Activists staged "die-ins" and other acts of protest at science headquarters and political events in hopes of pressuring the government to take action. But the Food and Drug Administration did not approve a test for HIV until 1985, and effective treatment wasn't available until 10 years later.

The landscape has changed drastically since then. The Biden administration held press briefings early on in the outbreak, named a monkeypox response team led by the Federal Emergency Management Agency and HIV public health experts and is working to expand access to vaccines and treatment – all steps that advocates say are radical shifts from the government response to HIV in the 1980s.

"Imagine if gay people had been invited to the White House in 1981 to talk about the new epidemic that was threatening America?" Staley said. "Imagine how history would have changed. If there was just that level of caring about what's happening to us and our opinions.”

But as much as improvements have been made, many failures in the government's response to HIV are echoed in its shortcomings in addressing monkeypox, advocates and historians say.

Health experts have said the White House missed key opportunities to limit the spread of the virus.

Tests for monkeypox were initially limited when the federal government required them to be sent to the CDC for confirmation, contracting the volume of tests that could be performed. And while the government decided to rely on the Jynneos vaccine to prevent further outbreaks, it did not immediately order doses released, causing demand to largely outstrip supply in many areas.

“It was a different failure. It wasn't a malicious failure, not like it was in the 1980s," Wiener said. "But it was still a failure."

In the cases of COVID-19, HIV and monkeypox, racial disparities in who is affected and who lacks access to vaccines and treatment have remained glaring. Black people make up about a third of cases, compared to their 12% share of the overall population, according to CDC data, and Hispanic or Latino people make up about 32% of cases, despite comprising 19% of the population.

Until our health care system shifts its energy and resources to address disparities, viruses such as monkeypox and HIV will continue to disproportionately impact the same marginalized communities, according to Rueben Warren, Director of the Tuskegee University National Center for Bioethics in Research and Health Care.

“The mistakes are predictable, and therefore should be preventable," Warren said. "And we're making the same mistakes over again, impacting on the same populations over and over again.”

Optimism, resilience on the horizon

The outlook on monkeypox is improving.
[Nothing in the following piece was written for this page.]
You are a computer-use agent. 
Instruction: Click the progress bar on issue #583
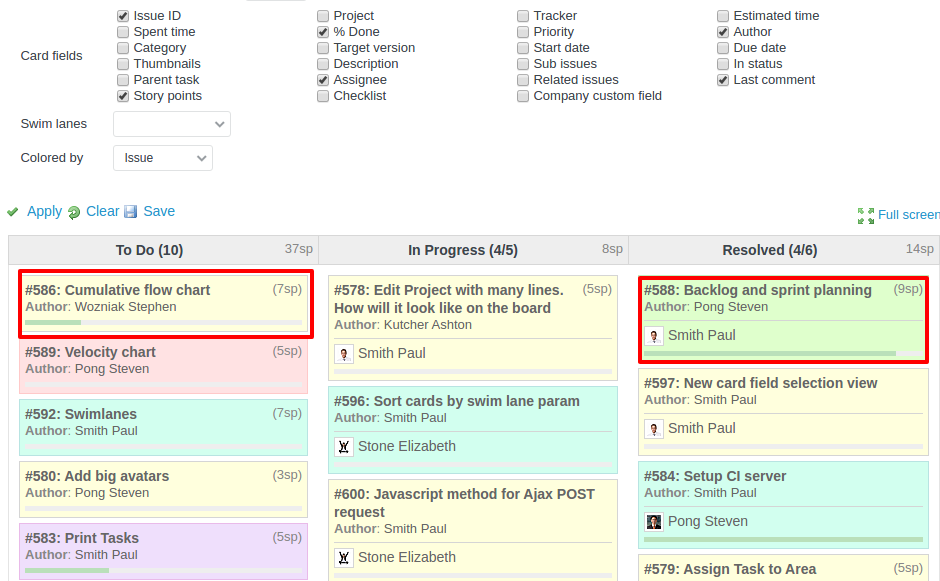pos(163,570)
Recent numbers show transmission of the virus in the U.S. may be starting to decline, especially in major cities where the virus spread quickly at the outset, such as New York City and San Francisco. The federal government is also stepping up to expand its accessible supply of vaccines, even creating a vaccine equity pilot program aimed to get the shot to the communities at the highest risk.

An administration speaking openly about monkeypox and widespread media coverage are a massive step forward from the 1980s, said Sarah Schulman, an AIDS historian and author of “Let the Record Show: A Political History of the AIDS Coalition to Unleash Power New York.”

“Monkeypox and COVID are public collective conversations in the mainstream media ...  AIDS was like a private nightmare, and our fight was to get it into the public," Schulman said. "We're in a completely different environment.”

From before the peak of the HIV/AIDS crisis to the present day, gay men have turned to the community for strength in numbers to draw attention to disparities, push for better health care and find comfort during times of illness and struggle.

Much has and will continue to be learned from the experience and wisdom of HIV/AIDS activism and LGBTQ elders, according to Michael Adams, CEO of SAGE, an advocacy group for LGBTQ seniors.

"AIDS forced many in our community to come out of the closet and to stand up and fight for themselves," he said. "We’re a much stronger community than we were back then ... we carry these lessons forward and we're putting them to good use in the face of monkeypox.”